Есть очень много доказательств того, что перепись проводилась очень некачественно, есть многие свидетельства того, что сами переписчики не всегда добросовестно выполняли свою работу, есть вопросы к организации электронной переписи, есть вопросы к охвату этой переписи, поэтому я сама даже не так сильно следила за дебатами вокруг нее, потому что, посмотрев на методологию и вопросы, которые с ней связаны, поняла, что так как у нас сейчас идет вообще переосмысление в целом, многих институтов и структур, которые в России существуют, нужно также пересмотреть подход к переписи населения. Но общий тренд на уменьшение существует, хотя меня лично удивили масштабы, которые в частности в группе татар произошли.
— Минус 600 тысяч — это впечатляющая цифра за всего лишь каких-то 11 лет. Но еще более удручающе выглядят по этой же переписи ситуация с носителями языков, в частности татароязычных за 11 лет стало меньше в России на 1 миллион человек. Может ли татарский активизм переломить этот тренд или без государства здесь не обойтись?
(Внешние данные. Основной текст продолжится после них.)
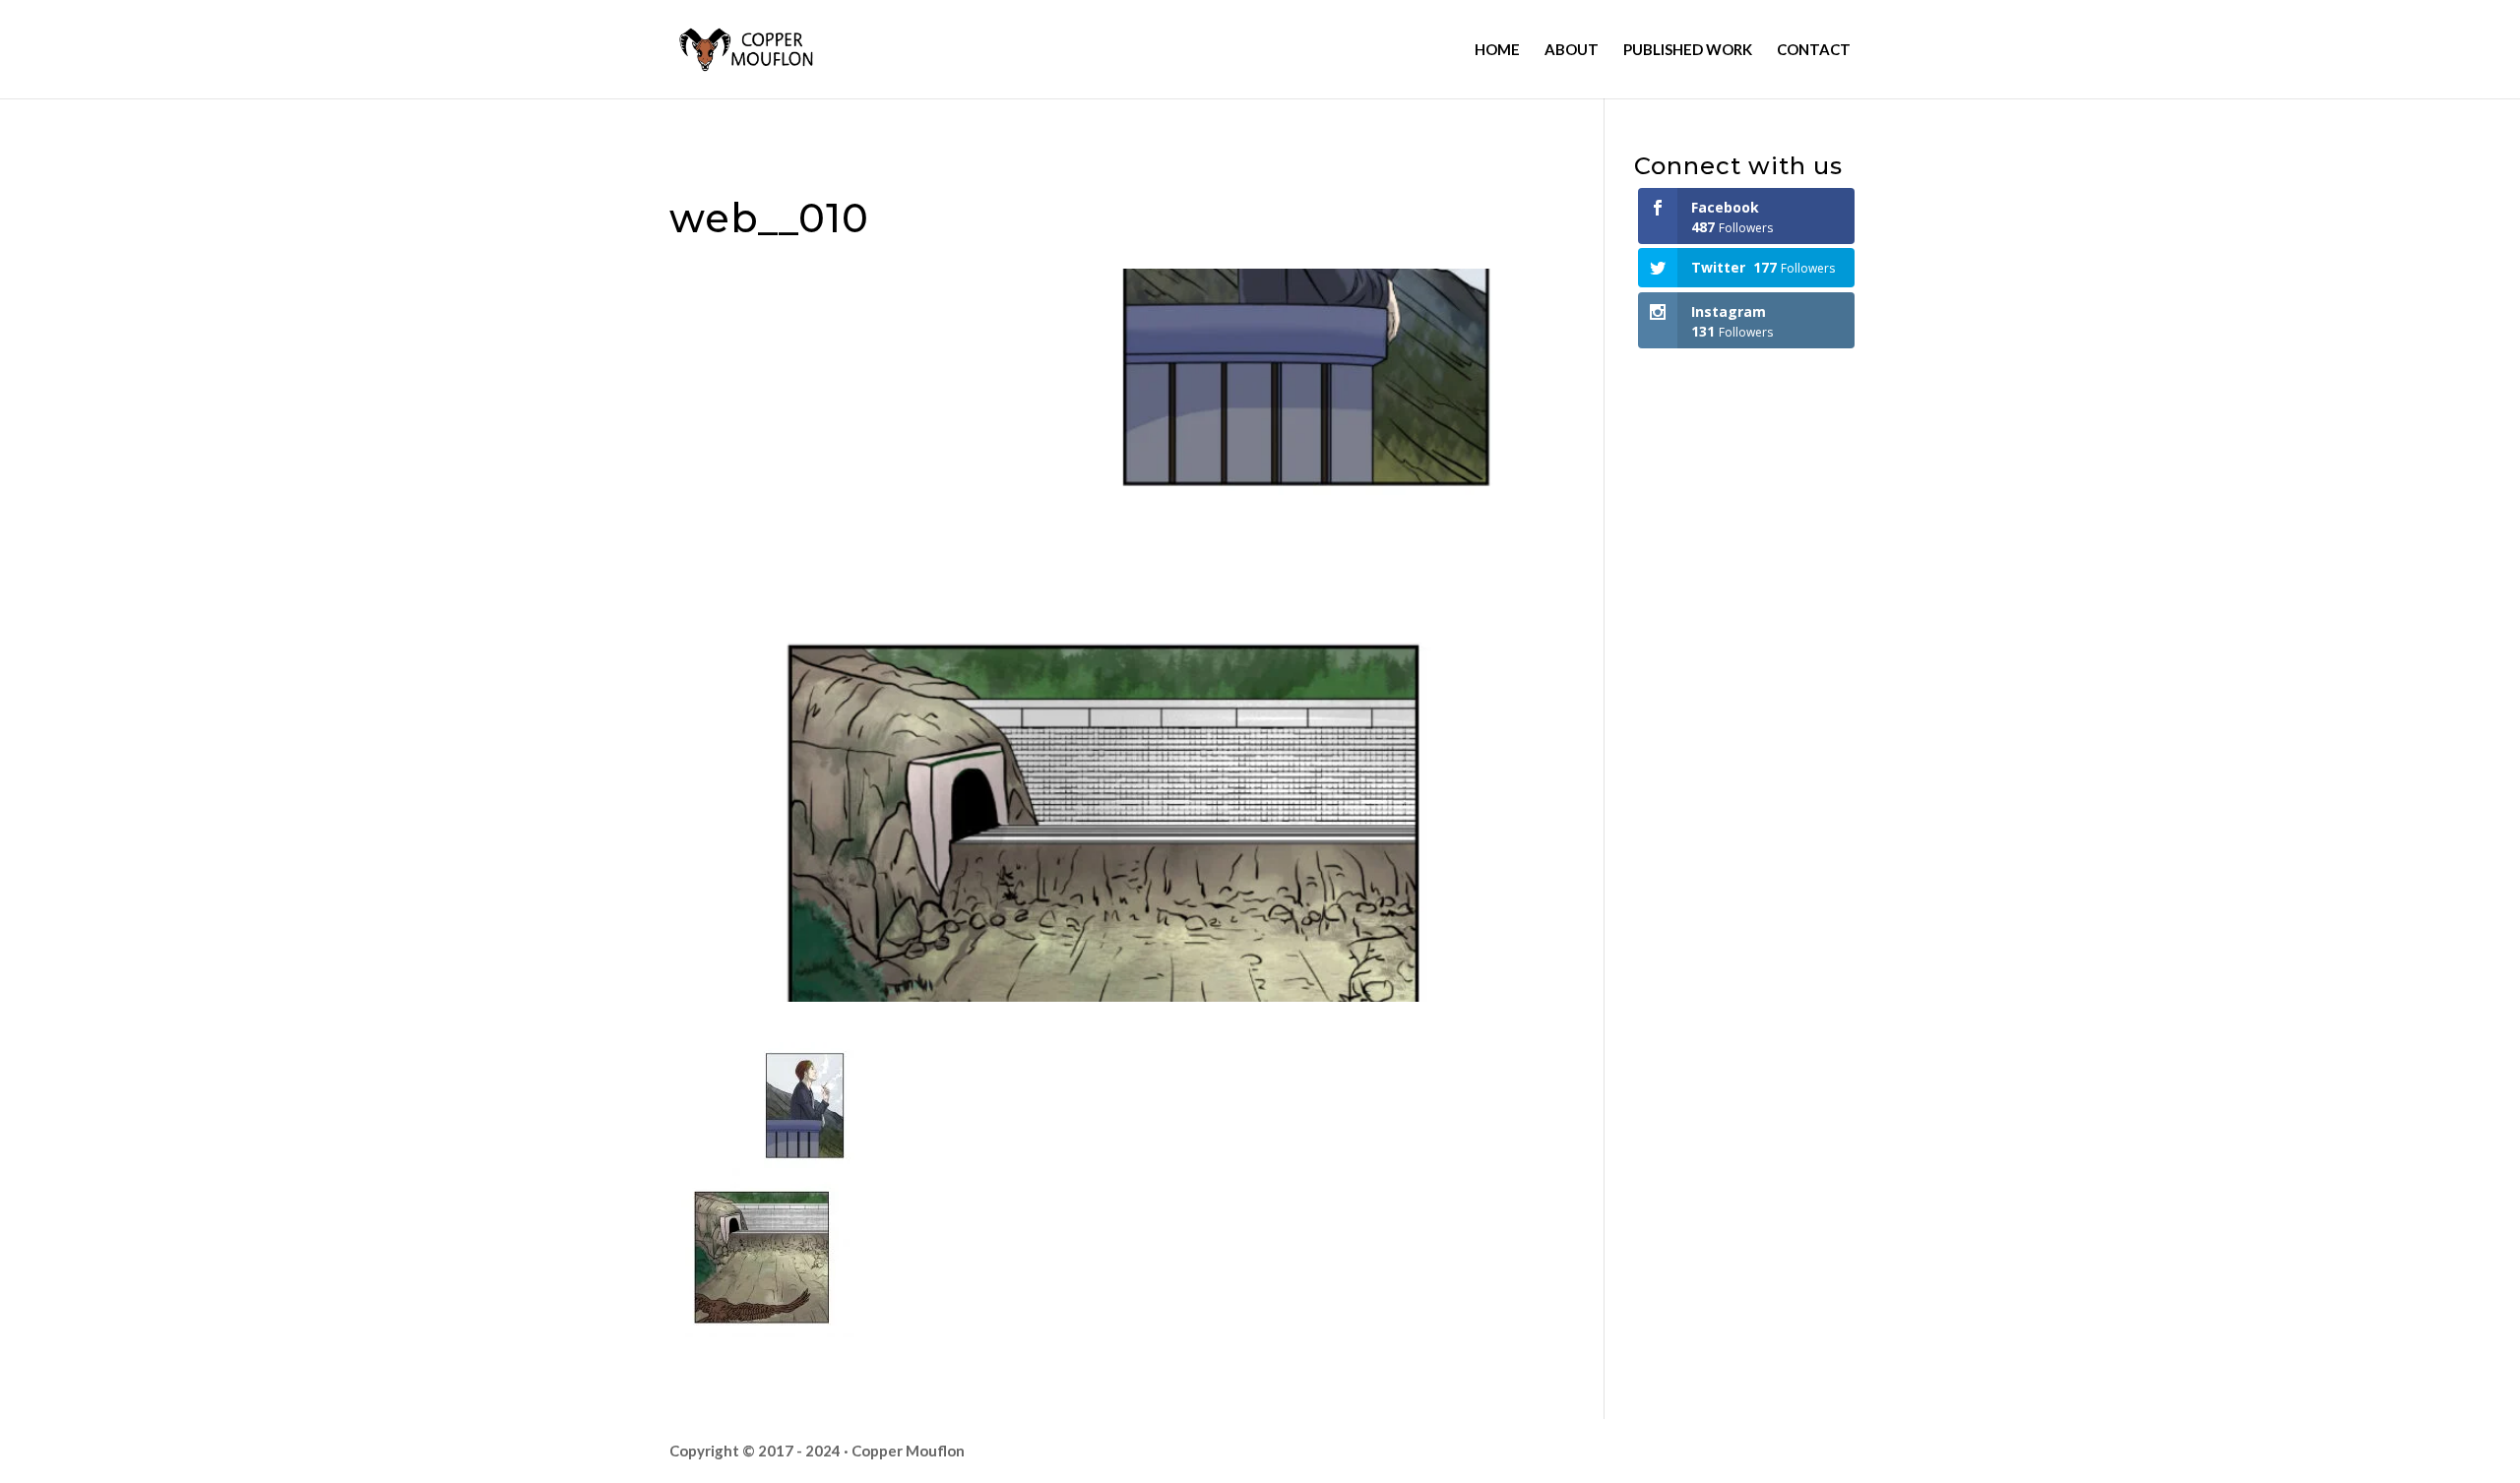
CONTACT (1814, 50)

— Это хороший вопрос. Многие мне его задают, я с энтузиазмом отношусь к татарскому низовому активизму, к тому, как много делается, особенно в рамках вот этого сопротивления отмене обязательного изучения татарского языка и вообще языков на территории России в российских школах. Эти же поправки привели к тому, что поднялись низовые активности: люди стали интересоваться местными языками, вопрос стал публичным, появились разные инициативы, некоторые уже были, но они усилились, усилили свой масштаб, охват, поэтому какие-то подвижки, мне кажется, в популяризации местных языков и татарского в том числе несомненно были и приносят свои результаты. Но это всегда должно быть двусторонним движением, и если язык не будет нужен для социальной мобильности, а для этого нужно, чтобы государственные институты создавали такие условия, чтобы эта мобильность социальная могла производиться на местных языках в том числе.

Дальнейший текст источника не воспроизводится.